*** Opening PROVIDED RECORDS ***

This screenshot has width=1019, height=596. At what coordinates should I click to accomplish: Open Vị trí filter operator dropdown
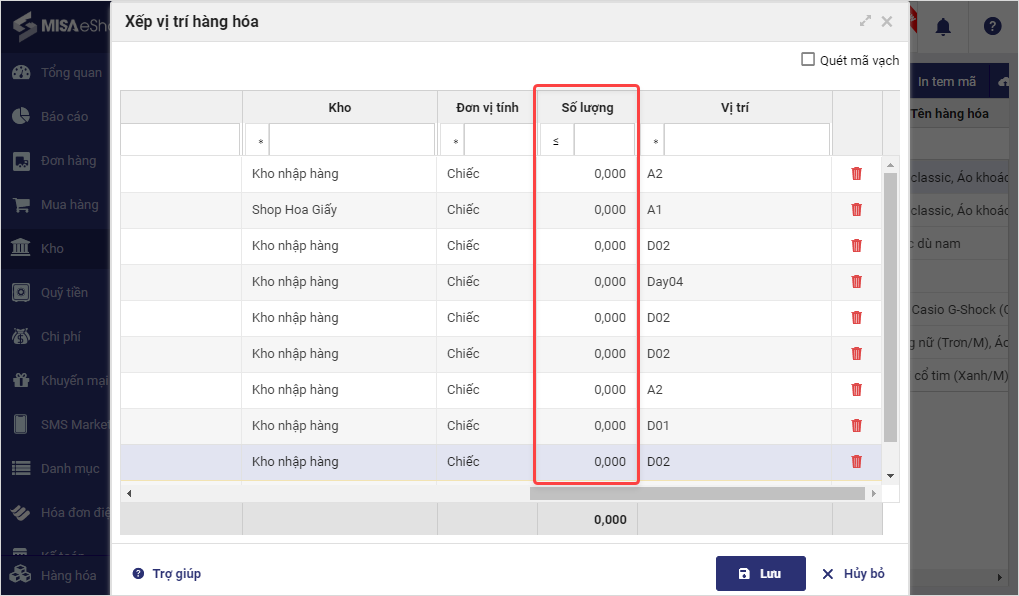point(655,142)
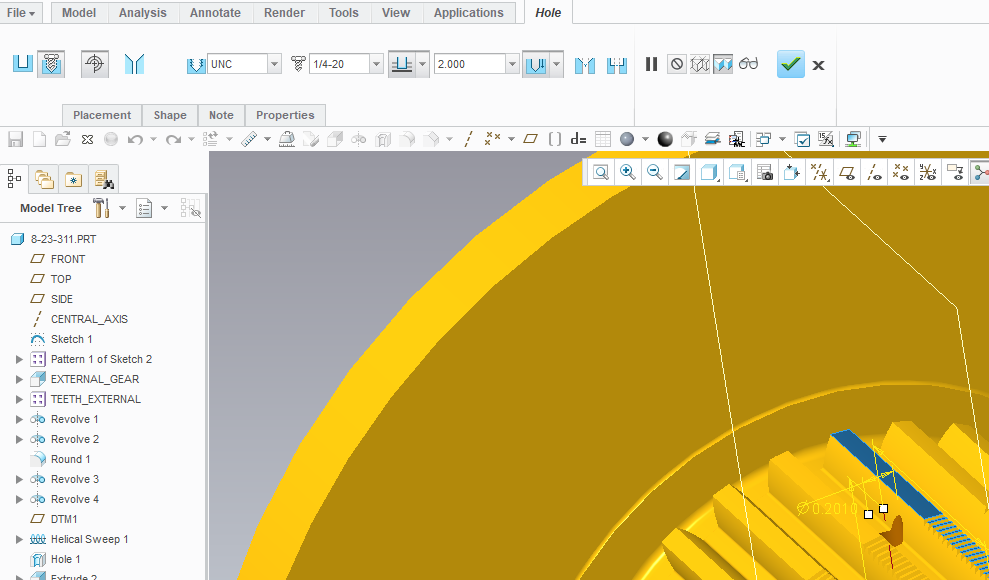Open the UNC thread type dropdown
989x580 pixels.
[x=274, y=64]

*** Closing PROVIDED RECORDS ***

**WORK REQUEST:**
The expected result is the data above in exact form, free of pictures.

**YOUR SOLUTION:**
This screenshot has width=1019, height=596. At what coordinates should I click to accomplish: Open Vị trí filter operator dropdown
point(655,142)
Open the UNC thread type dropdown
989x580 pixels.
[x=274, y=64]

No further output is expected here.